The research group is also excited about the potential of this discovery in terms of developing anti-inflammatory therapeutics.
“This collaborative study shows the increasingly essential and complementary role of computer simulations in understanding complex, molecular level, biological processes,” explained Natesan. “One of the most novel and exciting findings of this study is the binding site through which 25HC interacts with the integrins. This seemingly druggable binding site opens up new opportunities to discover small molecule therapeutics to treat inflammation. Such an effort is currently underway.”
The study has also paved the way for future research directions in understanding immune cell biology.
“Integrin receptors are key regulators ensuring cells and tissues function normally,” said Jones. “Identification of this pathway provides a better understanding of how lipids affect integrin functions in both normal and diseased tissues.
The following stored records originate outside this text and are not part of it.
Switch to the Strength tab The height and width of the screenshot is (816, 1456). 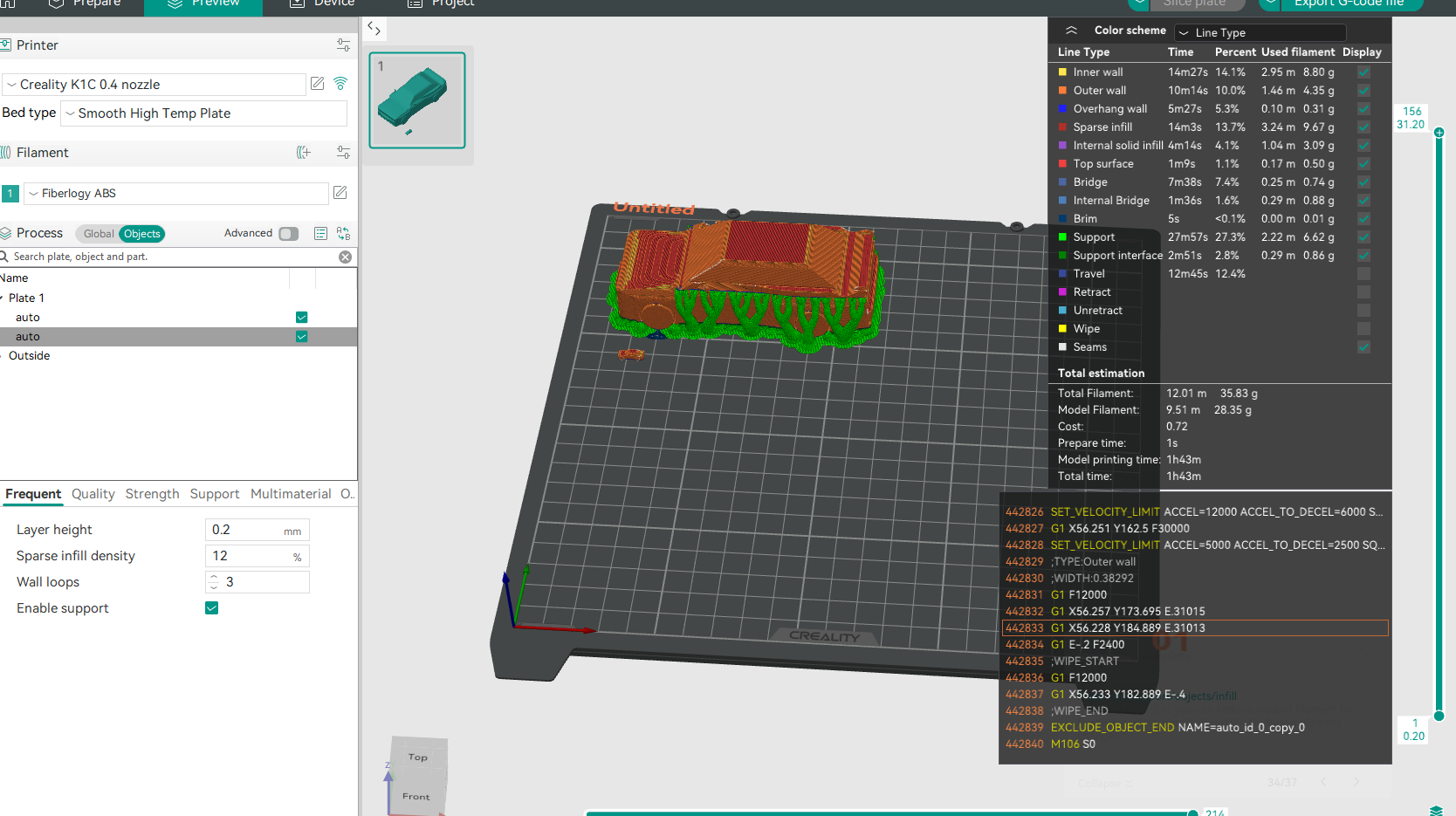[x=152, y=494]
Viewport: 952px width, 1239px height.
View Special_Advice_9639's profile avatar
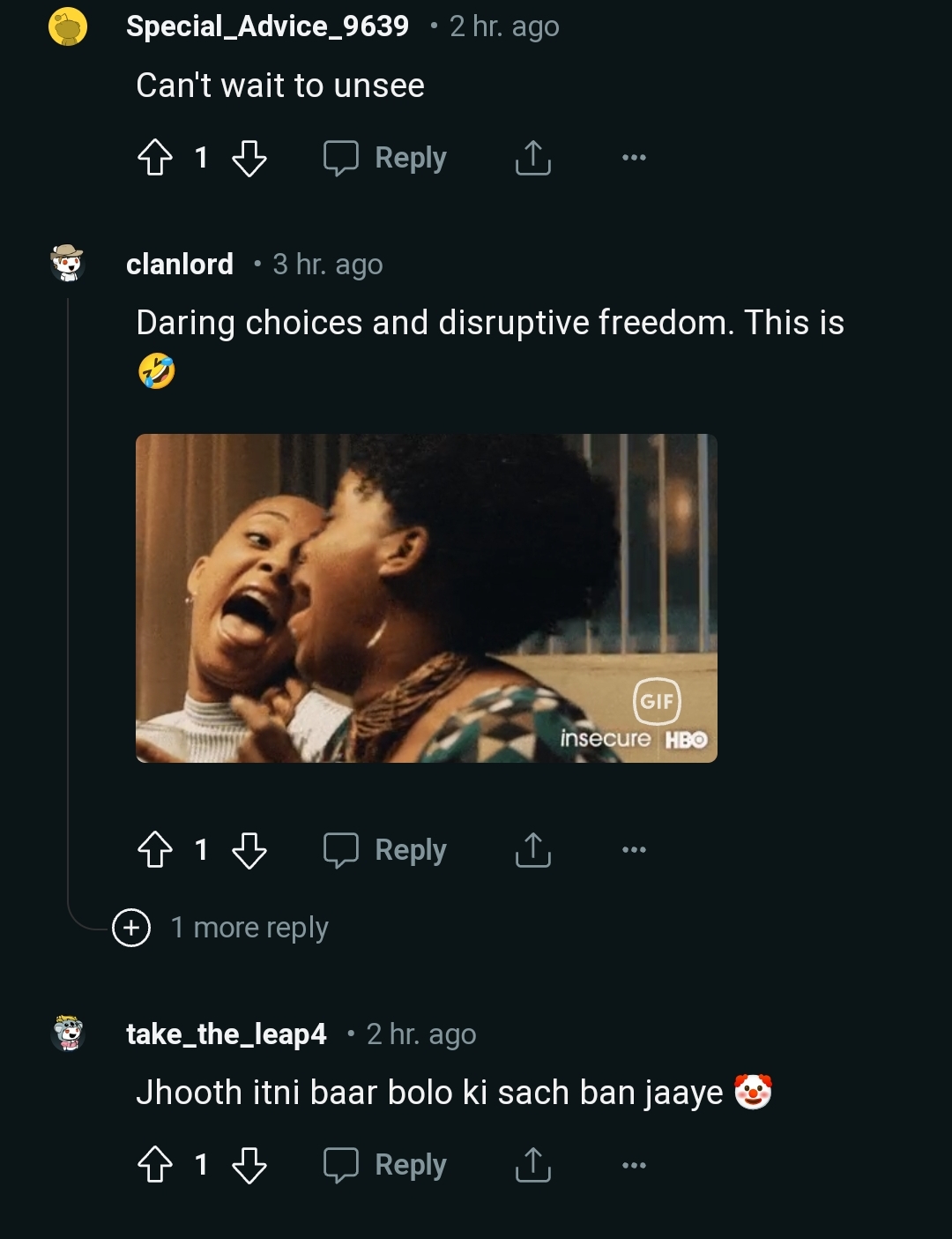(x=67, y=26)
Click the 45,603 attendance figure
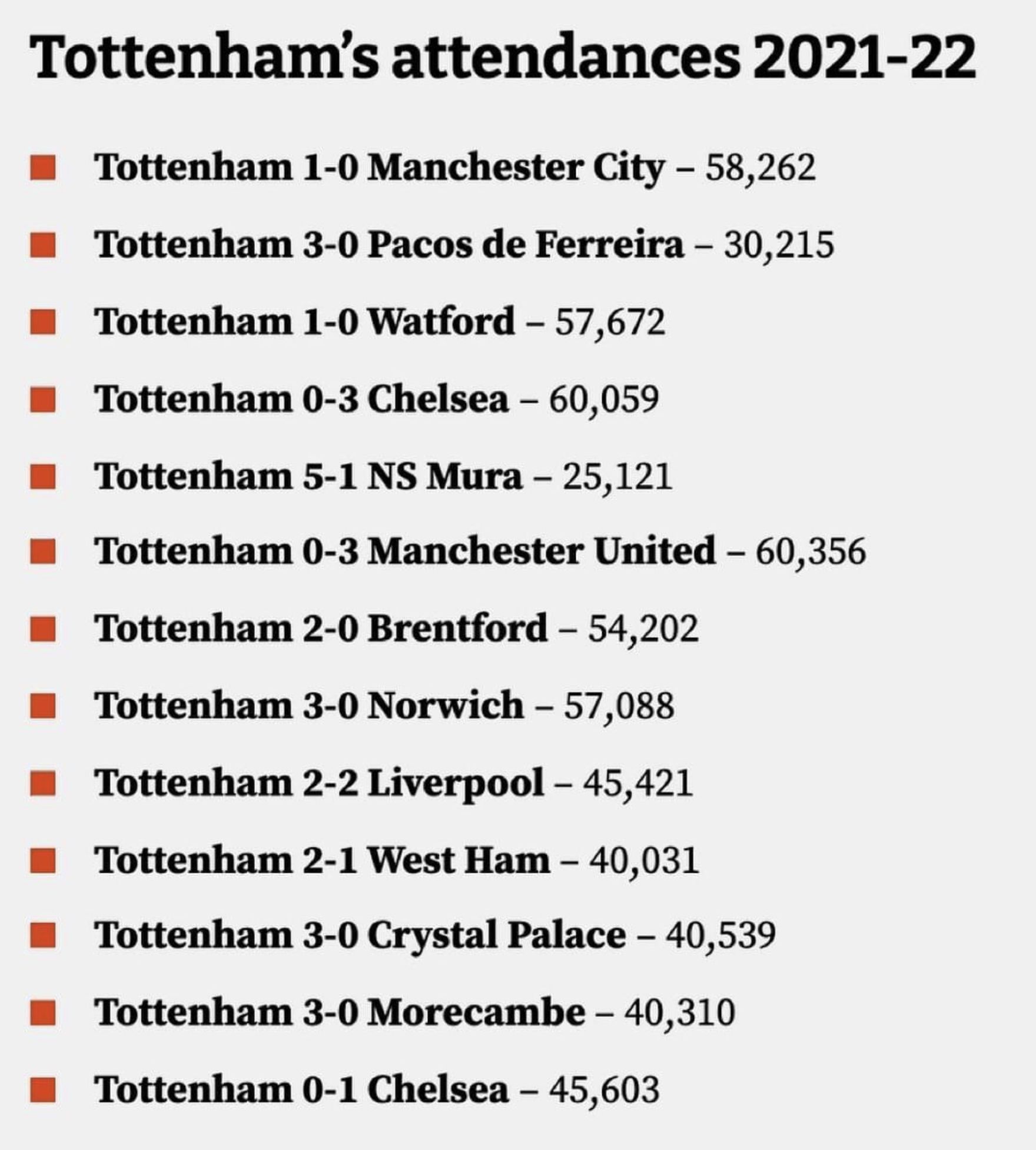This screenshot has height=1150, width=1036. point(605,1090)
Our data might also explain why taking anti-cholesterol medications like statins actually decrease certain cancer risks since they inhibit integrins.”
Currently, the team is working closely with WSU’s Office of Commercialization to develop anti-25HC based anti-inflammatory therapeutic agents to combat various inflammatory diseases.
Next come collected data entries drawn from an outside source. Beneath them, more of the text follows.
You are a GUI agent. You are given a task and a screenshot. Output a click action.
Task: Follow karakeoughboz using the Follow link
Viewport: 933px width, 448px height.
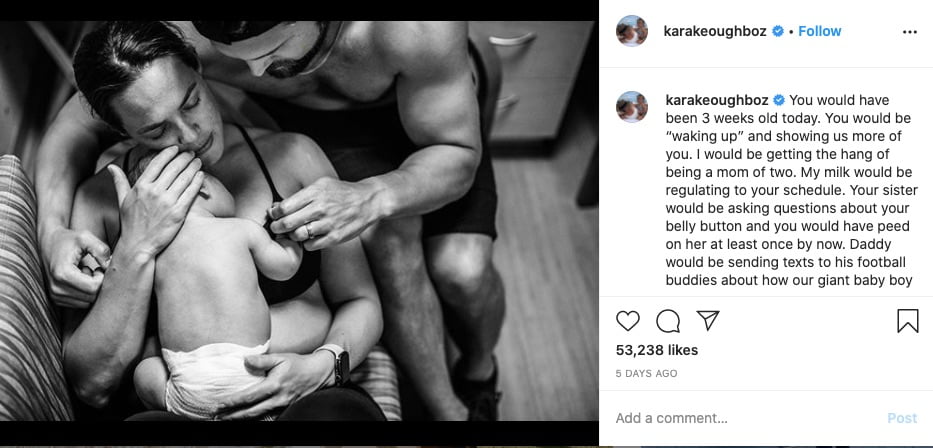[819, 32]
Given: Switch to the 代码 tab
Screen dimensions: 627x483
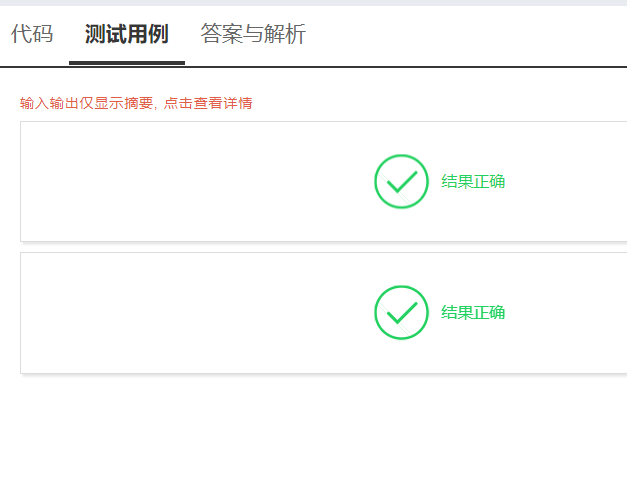Looking at the screenshot, I should click(31, 34).
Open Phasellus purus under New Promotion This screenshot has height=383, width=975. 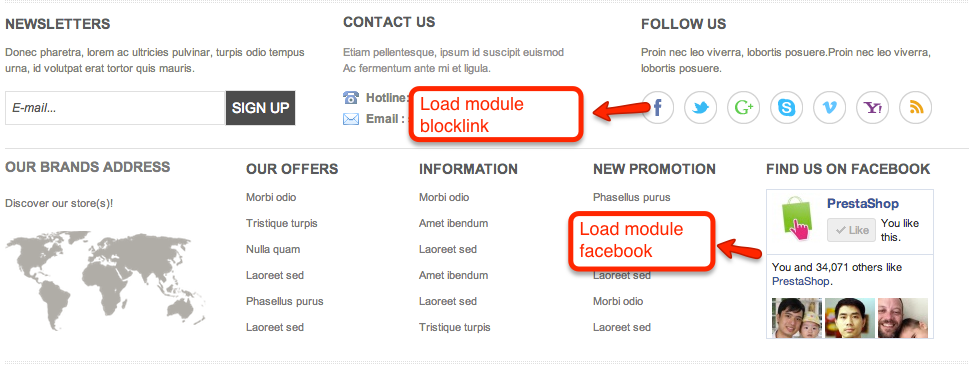point(632,197)
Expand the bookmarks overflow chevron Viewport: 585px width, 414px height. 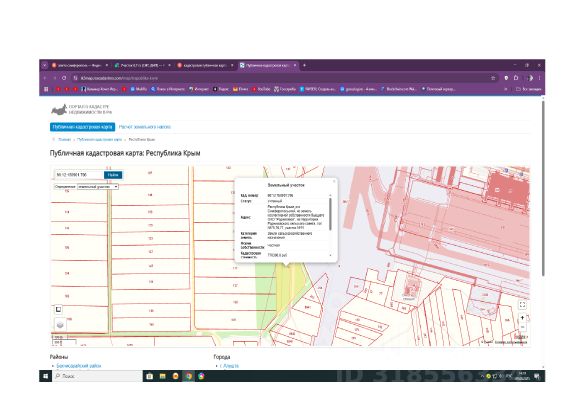point(506,89)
Bose gratefully says that the discovery would not have been possible without the National Institutes of Health funding support from his and Jones laboratories.
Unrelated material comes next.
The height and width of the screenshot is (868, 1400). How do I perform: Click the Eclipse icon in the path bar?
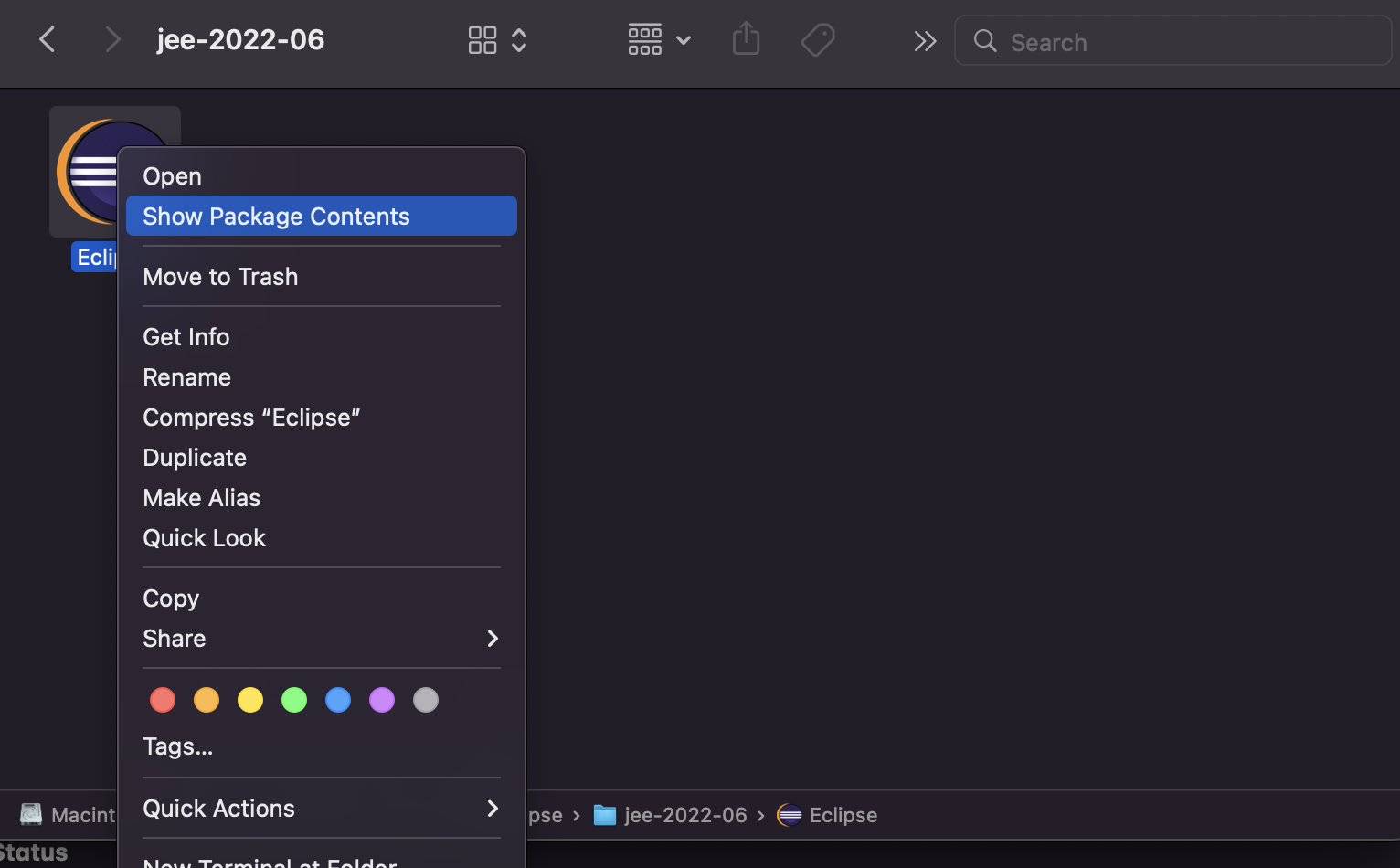click(x=789, y=814)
“Credit for this discovery, goes to my current and former graduate students and post-doctoral fellows from WSU and at the University of Texas,” said Bose.
Bose’s current graduate student Swechha Pokharel, is first author on the paper, and she worked equally closely on the project with Bose’s former graduate student Niraj Shil. Pokharel will earn her Ph.D. degree this coming fall.
“Swechha is to be commended for two remarkable things as a Ph.D. graduate student relative to this research,” said Bryan Slinker, dean of WSU’s College of Veterinary Medicine. “First, it is uncommon for a person who has not yet earned their doctorate to be first author on a paper in a journal as prestigious as Nature Communications. Second, her intelligence and warm, professional personality made working with a federally-funded, all WSU effort, that much more effective.”
“I am extremely grateful to Professor Bose,” said Pokharel of her mentor. “He recognized my willingness to learn and as a mentor he taught me how one brings together a large group of like-minded scientists readily willing to offer their expertise and direct their efforts for a shared discovery. I am blessed by this experience.”
A ghost from our past?
How did humans evolve to have an immune system that produces an inflammatory response that may kill them?
Professor Santanu Bose says, that’s an interesting question. He leans toward the questioner and asks with a smile, “Do you believe in residual spirits?”
The question is not one about the supernatural but more one referring to the evolutionary past of humans.
“This is pure speculation but, long before humans were civilized and we were wandering the plains or seashore in search of food, we may have eaten anything we came upon,” said Bose. “Imagine a dead animal. We ate the carrion and it was loaded with things that could make us sick or even kill us. Sometimes it probably did. But many times maybe, our immune system had this massive inflammatory response and sent all resources forth to kill off those pathogens and those humans survived to pass on their genes.
“No one knows for sure but maybe, our ability to do that has not been lost and now that we are not dependent on exposure to such things, our inflammatory process still stands ready? Perhaps what we call an overactive inflammatory response is coded in our genes and is one of the things that helped us survive as a species until now. For fun, one can think of it sort of like the residual spirits or ghosts in literature that inhabit a vessel and we are the vessel that carries them forward through time until we evolve away from it.”